A recent spate of highly infectious COVID cases has seen some cities (including Sydney) locked down and further exposed the failings of Australia’s shambolic vaccination rollout. An infected flight crew member working five domestic flights has resulted in calls to fully vaccinate frontline domestic flight crews as a matter of priority.
COVID cases on the rebound in Australia
After a relatively trouble-free few months, locally acquired COVID cases are cropping up around Australia again. The raw numbers are relatively slight. Perth is enduring a four-day lockdown based on three Delta strain infections. A two-week stay-at-home order is underway in Sydney, with 18 new locally acquired COVID cases reported there on Monday. They are numbers that would have most countries whooping for joy. However, it was enough for New Zealand to pop the quarantine-free travel bubble and multiple Australian states to close borders, causing chaos for airlines and travelers.
In the background, a poorly managed vaccination program has seen just 7% of Australians fully vaccinated. Critical frontline workers (including airline employees) are not yet fully or partly. vaccinated. Further, there are no specific programs or requirements for them to be vaccinated to work.
Governments begin to move after infected flight attendant works on five flights
A serious incident last week highlighted the recklessness of this stance. An infected Virgin Australia flight attendant worked on five flights over June 25 and 26. The flight attendant was unaware of their infectious status at the time. However, every person that flight attendant had close contact with, including the passengers on those five flights and people in airport terminals when the flight attendant passed through, are now isolating for 14 days.
There is no legal requirement for flight crews to be fully or even partly vaccinated. While airlines like Virgin Australia encourage vaccinations, mandating it for employees is legally troublesome.
But there are signs Governments are moving to get their act together. The NSW Government issued a public health order on Monday targeting customer-facing workers, quarantine staff, and transportation workers ferrying people from Sydney Airport’s international terminal to quarantine. This follows an unmasked driver transporting a FedEx flight crew to their quarantine hotel catching COVID and sparking the latest Sydney outbreak.
Union hits out at current vaccination regime and calls for flight crew prioritization
The public health order requires these workers to get the COVID vaccination. But Unions representing airport workers have flayed the order, saying it fails to capture domestic flight crews.

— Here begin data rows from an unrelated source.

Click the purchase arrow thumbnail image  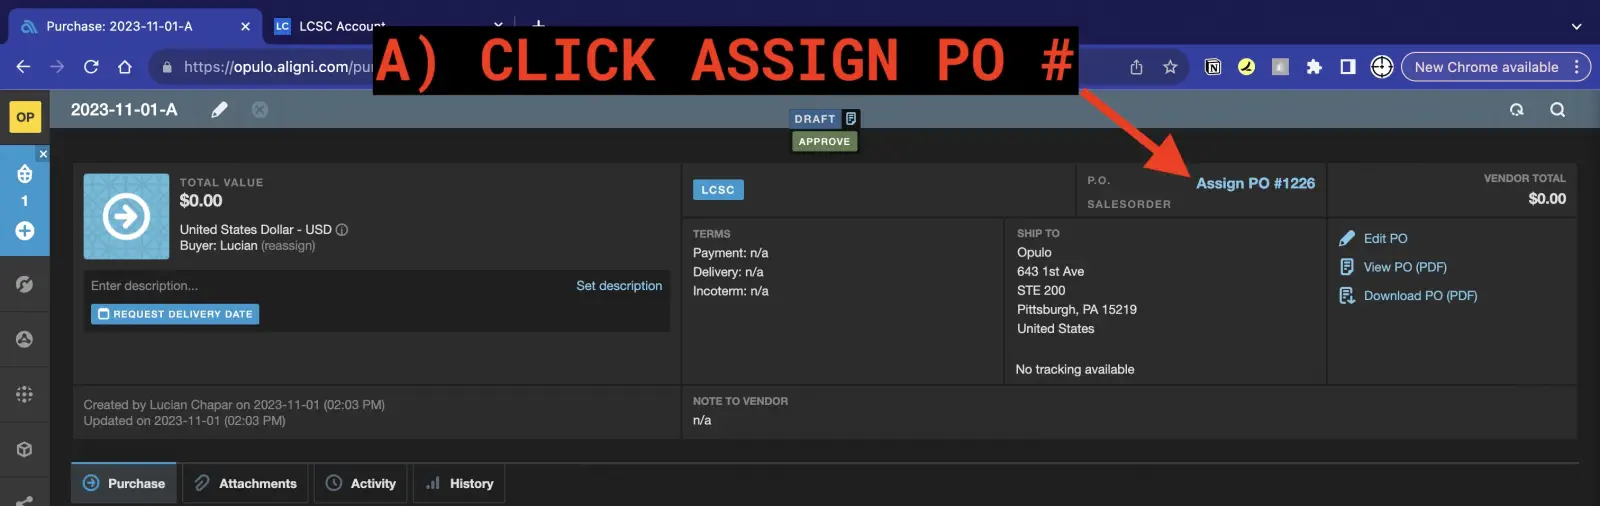126,216
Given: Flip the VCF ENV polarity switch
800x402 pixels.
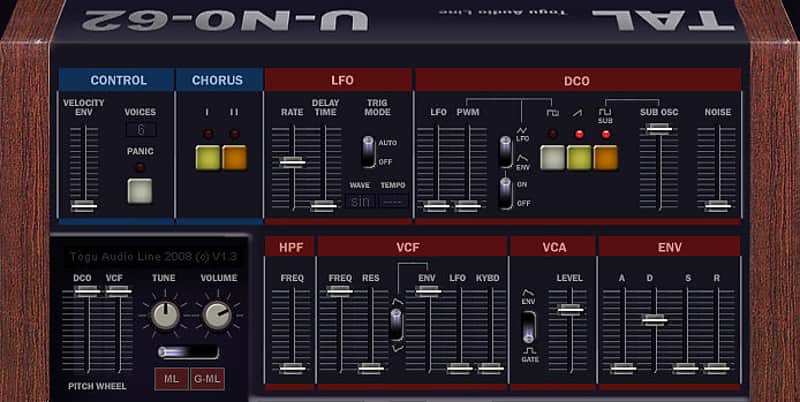Looking at the screenshot, I should click(x=396, y=324).
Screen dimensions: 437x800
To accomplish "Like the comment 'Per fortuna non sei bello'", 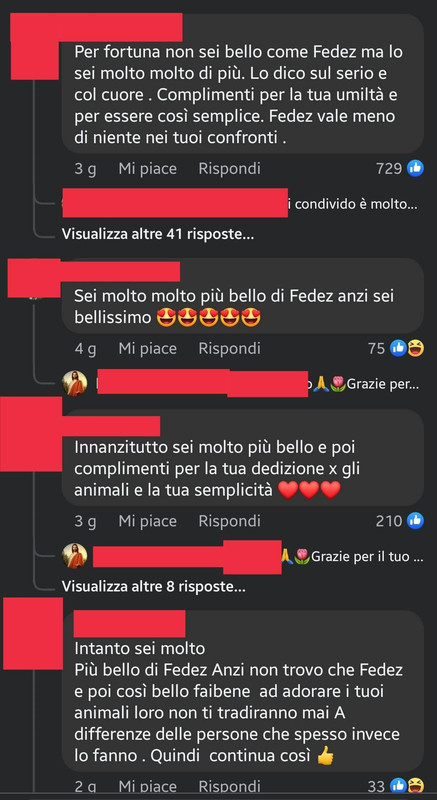I will click(x=147, y=169).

“This is an absolute shemozzle, it’s a fiasco what’s happening,” the Transport Workers’ Union Michael Kaine told Australia Today on Tuesday morning. “We had a situation here where aviation workers have not been on the priority list for vaccinations. We know part of the reason we’ve got the spread of this virus now across nearly all states is because the virus has got liftoff on the aeroplanes.”

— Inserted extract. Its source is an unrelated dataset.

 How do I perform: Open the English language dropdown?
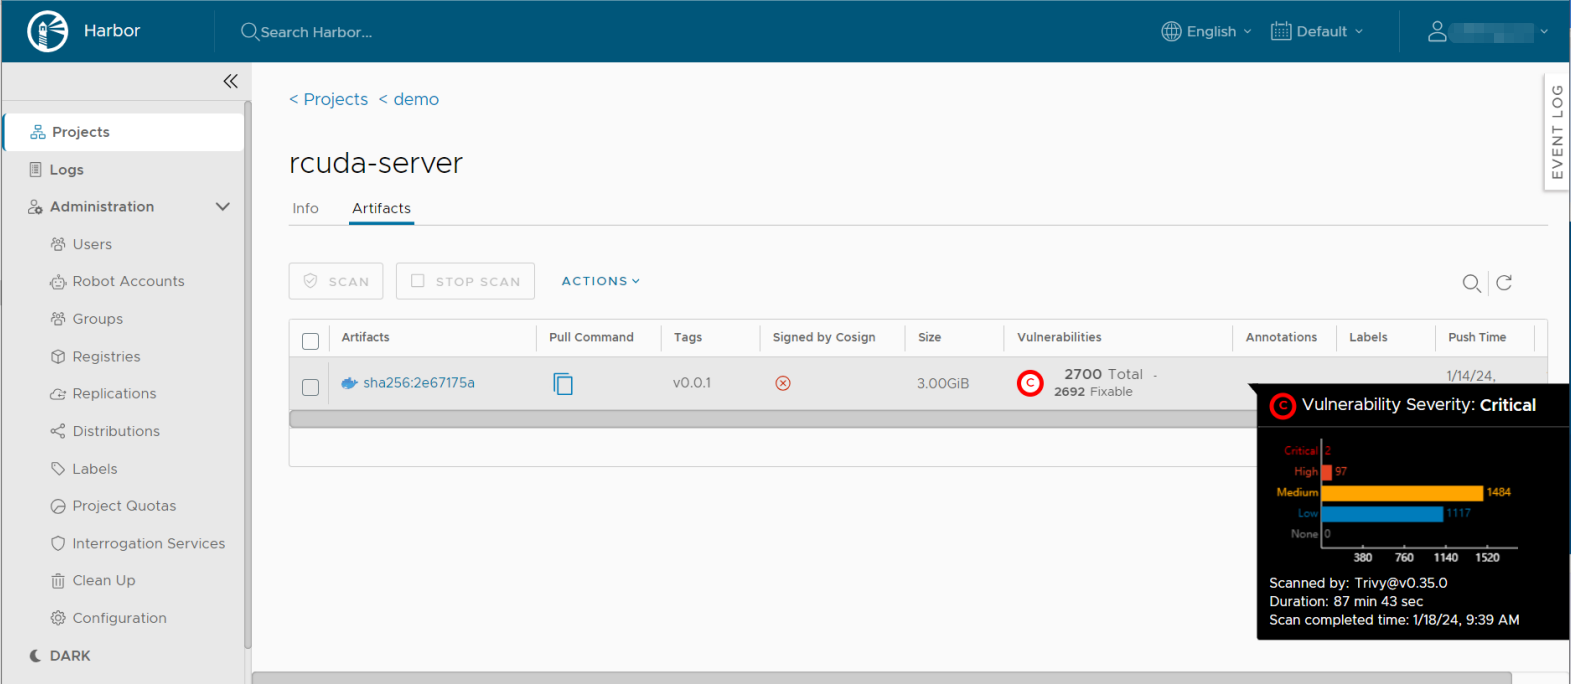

Following a National Cabinet meeting on Monday, Prime Minister Scott Morrison (isolating at his official residence in Canberra following an overseas trip) said new vaccination and testing regimes for quarantine workers, including those involved in transportation, would come into force. National Cabinet also agreed to seek advice regarding COVID vaccinations for all aviation workers.
“We need a national system that mandates pre-flight testing for the flight crew,” says Mr Kaine. “It’s the weakest link syndrome here. This is just common sense but what we’ve got is political football.”
Rex’s John Sharp calls for a legal basis to mandate vaccinations
Michael Kaine’s call to prioritize vaccinations for domestic flight crews and airport workers has support from one airline executive. Speaking on the ABC’s Radio National Breakfast on Tuesday, Regional Express Deputy Chairman John Sharp said;
“It does make sense that aviation staff get vaccinated because aviation staff are dealing at the frontline with thousands of people every day.”
Saying his airline encouraged vaccination, John Sharp suggested mandating vaccinations was easier said than done. But the airline executive thinks there may be a shift in policy following the latest COVID outbreak.
“We could be looking at Australia doing what the United States is doing, where you have frontline staff dealing with people on a daily basis who have the potential to spread COVID vaccinated. I think it makes sense for those staff to be vaccinated and for the Government to provide a legal basis for airlines to see that happen.”